Working from the records below, repeat exactly the lines starting at the line that contains "Task: Click the" and ending at the line that contains "The image size is (1200, 630).", inclusive.

Exercise inputs:
/---
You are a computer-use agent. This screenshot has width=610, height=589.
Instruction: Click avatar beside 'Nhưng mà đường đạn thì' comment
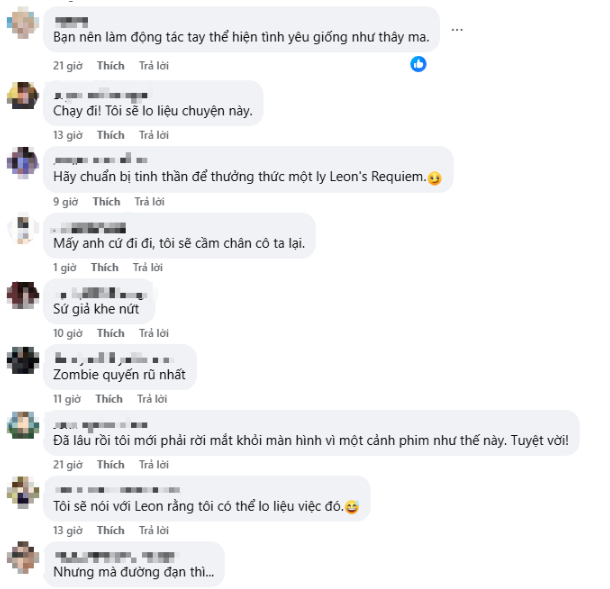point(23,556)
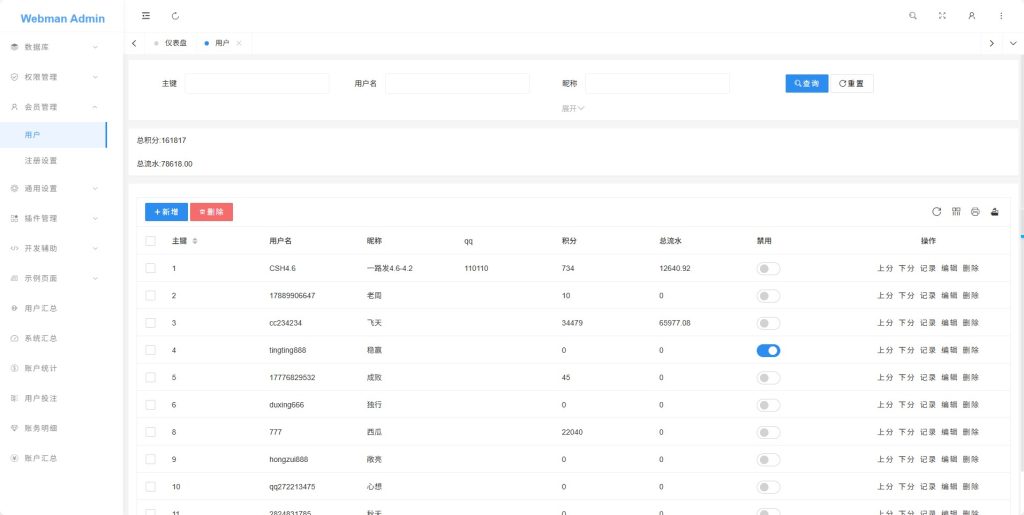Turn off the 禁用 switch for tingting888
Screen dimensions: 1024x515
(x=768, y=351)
\---
/---
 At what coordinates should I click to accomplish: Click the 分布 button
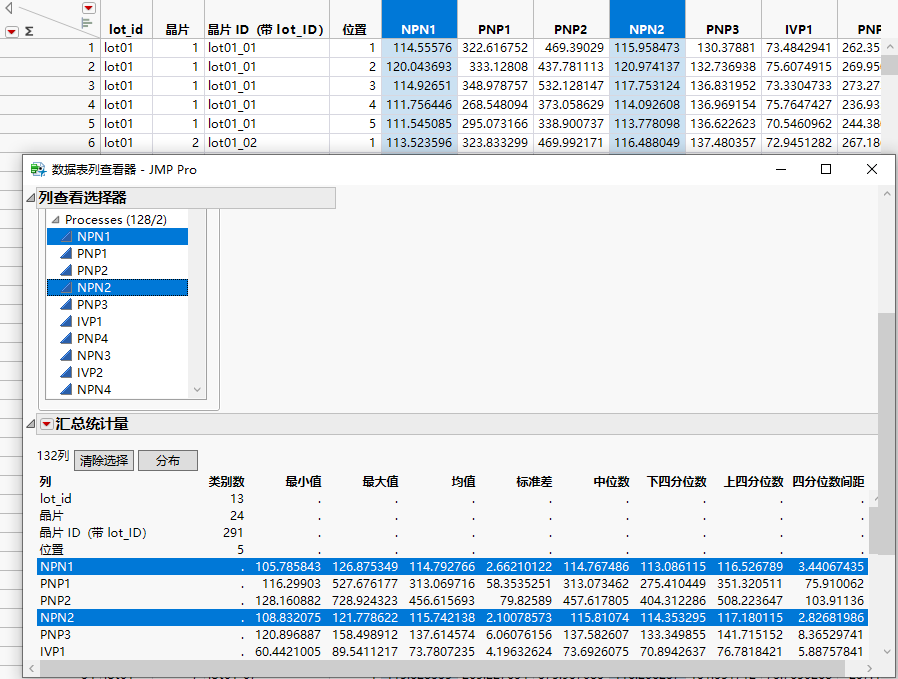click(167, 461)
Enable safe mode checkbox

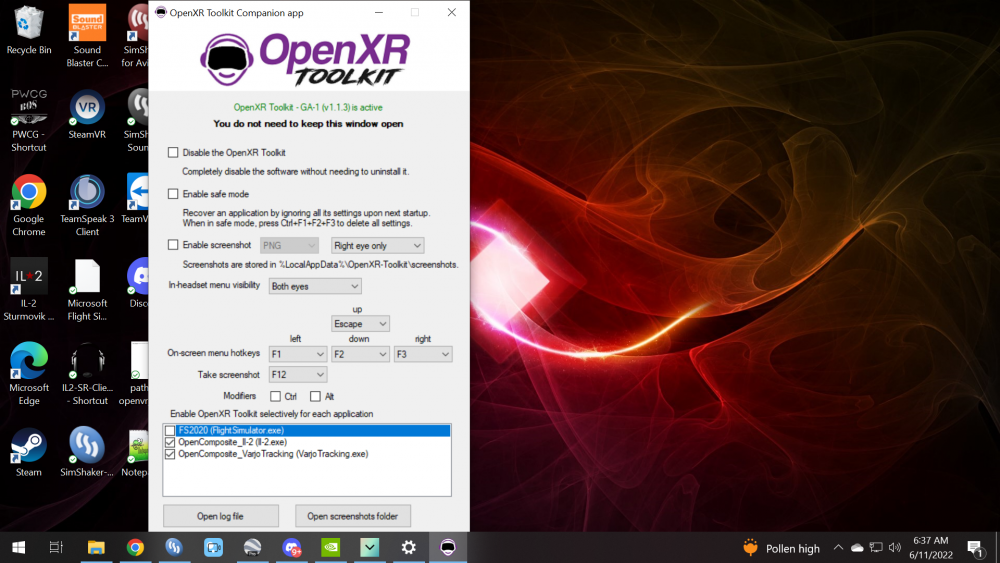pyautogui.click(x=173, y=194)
\---
/---
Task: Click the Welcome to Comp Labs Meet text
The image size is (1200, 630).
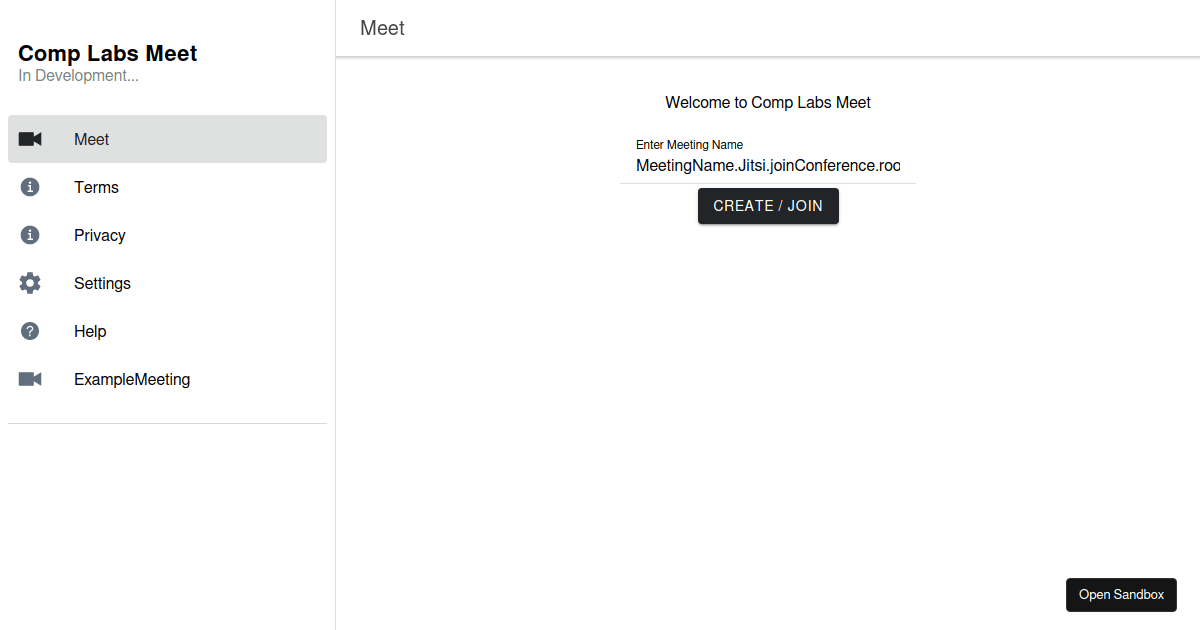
\---
Solution below:
Task: Click the Welcome to Comp Labs Meet text
The image size is (1200, 630).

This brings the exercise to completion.